-- DATA EXTRACTS follows --
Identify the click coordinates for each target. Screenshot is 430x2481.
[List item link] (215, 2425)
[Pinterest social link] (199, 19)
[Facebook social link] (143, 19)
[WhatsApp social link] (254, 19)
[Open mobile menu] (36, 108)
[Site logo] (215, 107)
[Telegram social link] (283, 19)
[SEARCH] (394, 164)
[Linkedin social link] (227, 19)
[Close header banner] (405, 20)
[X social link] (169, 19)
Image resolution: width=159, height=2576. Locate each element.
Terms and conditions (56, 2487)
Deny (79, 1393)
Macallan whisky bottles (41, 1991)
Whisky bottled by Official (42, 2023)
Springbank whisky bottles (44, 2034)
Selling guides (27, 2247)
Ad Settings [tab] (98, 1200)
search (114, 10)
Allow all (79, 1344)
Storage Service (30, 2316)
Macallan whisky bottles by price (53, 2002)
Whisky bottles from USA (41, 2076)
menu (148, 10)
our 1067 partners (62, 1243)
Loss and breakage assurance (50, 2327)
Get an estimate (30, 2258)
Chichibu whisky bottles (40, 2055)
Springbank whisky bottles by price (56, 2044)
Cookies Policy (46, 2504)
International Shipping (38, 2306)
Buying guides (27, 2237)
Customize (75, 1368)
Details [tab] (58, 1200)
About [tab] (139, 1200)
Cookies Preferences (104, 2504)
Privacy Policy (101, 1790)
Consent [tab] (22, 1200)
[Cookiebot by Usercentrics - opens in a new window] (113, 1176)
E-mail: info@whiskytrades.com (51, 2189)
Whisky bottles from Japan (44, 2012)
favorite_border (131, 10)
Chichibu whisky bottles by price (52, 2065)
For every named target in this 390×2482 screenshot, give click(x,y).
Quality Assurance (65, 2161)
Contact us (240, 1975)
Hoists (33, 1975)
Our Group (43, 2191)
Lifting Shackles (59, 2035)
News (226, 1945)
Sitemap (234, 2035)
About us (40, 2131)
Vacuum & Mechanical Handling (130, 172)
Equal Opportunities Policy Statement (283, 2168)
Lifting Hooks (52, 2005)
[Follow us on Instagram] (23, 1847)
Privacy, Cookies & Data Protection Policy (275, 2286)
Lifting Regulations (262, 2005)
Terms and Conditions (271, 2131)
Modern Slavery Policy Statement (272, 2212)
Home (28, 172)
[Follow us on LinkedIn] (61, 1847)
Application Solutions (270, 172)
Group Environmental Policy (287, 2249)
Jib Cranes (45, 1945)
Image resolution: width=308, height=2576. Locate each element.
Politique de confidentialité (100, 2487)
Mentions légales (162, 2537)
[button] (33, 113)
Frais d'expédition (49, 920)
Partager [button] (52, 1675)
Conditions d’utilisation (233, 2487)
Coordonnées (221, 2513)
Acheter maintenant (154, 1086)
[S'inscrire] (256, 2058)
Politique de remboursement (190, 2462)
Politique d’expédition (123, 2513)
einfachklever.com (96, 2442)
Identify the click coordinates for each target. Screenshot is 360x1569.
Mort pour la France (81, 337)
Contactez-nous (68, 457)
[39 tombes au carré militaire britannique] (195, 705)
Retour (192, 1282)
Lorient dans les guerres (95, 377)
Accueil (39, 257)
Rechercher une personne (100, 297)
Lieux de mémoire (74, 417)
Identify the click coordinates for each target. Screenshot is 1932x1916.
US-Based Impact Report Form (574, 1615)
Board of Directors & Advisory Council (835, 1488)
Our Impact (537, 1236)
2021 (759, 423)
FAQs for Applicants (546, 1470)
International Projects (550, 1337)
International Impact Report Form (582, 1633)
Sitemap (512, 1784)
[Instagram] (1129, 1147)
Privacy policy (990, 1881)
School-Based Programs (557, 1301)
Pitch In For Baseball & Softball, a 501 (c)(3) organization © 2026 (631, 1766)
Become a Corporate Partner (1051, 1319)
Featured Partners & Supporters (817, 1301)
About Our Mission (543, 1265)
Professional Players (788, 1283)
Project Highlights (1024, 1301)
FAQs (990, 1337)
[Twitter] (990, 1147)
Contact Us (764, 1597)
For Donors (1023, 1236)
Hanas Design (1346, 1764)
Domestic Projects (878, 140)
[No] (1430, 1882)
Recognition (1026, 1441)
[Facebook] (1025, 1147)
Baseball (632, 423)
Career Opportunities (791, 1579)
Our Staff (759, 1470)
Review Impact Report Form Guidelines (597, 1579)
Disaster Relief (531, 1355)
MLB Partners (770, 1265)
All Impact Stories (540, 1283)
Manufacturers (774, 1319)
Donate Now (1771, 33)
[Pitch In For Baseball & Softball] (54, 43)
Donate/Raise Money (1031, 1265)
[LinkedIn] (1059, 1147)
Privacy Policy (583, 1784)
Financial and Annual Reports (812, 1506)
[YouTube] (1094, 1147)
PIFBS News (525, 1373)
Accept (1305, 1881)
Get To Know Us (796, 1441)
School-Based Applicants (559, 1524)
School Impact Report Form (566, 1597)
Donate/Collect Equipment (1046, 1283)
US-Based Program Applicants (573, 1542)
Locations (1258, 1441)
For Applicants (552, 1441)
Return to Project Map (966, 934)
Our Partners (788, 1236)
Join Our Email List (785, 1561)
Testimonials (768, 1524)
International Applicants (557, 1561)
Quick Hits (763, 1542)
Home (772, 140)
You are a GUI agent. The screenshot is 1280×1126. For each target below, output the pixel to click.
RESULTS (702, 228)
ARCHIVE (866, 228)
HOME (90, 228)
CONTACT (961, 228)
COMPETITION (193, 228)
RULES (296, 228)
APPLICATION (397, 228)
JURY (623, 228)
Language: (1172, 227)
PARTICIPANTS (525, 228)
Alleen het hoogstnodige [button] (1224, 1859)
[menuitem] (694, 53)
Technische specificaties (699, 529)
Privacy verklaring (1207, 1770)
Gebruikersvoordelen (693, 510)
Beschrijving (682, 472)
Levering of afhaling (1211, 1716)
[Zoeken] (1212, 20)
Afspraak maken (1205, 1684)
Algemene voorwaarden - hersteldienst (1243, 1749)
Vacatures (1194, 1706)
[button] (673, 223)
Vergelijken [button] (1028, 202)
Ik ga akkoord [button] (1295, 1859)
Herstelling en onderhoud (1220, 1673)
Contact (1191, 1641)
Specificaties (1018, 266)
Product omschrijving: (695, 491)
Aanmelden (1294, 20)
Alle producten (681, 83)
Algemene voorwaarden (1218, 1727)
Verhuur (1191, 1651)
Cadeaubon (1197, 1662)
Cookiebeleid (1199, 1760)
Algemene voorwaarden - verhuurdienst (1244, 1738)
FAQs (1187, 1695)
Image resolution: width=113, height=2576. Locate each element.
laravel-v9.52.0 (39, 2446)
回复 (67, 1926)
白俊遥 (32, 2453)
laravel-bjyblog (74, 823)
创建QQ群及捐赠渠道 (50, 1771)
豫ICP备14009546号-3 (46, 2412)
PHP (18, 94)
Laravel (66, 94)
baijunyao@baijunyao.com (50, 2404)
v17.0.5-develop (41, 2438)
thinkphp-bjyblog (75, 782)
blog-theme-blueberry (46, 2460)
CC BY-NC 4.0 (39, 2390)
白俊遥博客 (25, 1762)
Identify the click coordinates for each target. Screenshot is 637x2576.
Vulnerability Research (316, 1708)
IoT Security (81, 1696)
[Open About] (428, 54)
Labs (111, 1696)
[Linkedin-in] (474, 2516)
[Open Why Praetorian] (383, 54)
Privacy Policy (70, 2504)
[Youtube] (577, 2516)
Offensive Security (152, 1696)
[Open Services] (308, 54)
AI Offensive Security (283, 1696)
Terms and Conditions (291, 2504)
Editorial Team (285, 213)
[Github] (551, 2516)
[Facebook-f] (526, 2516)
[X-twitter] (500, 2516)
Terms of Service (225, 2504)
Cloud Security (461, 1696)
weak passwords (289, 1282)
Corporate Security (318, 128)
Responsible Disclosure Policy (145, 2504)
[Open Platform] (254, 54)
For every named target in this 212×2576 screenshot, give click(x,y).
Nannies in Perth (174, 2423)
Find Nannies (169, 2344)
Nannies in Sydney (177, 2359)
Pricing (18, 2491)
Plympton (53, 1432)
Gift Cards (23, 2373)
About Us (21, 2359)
-- DATA EXTRACTS concluded --
** YOUR ASSIGNMENT **
Copy out each line of the listing that holds the word "Privacy".

** THE ANSWER **
Privacy Policy (101, 1790)
Privacy, Cookies & Data Protection Policy (275, 2286)
Privacy policy (990, 1881)
Privacy Policy (583, 1784)
Privacy verklaring (1207, 1770)
Privacy Policy (70, 2504)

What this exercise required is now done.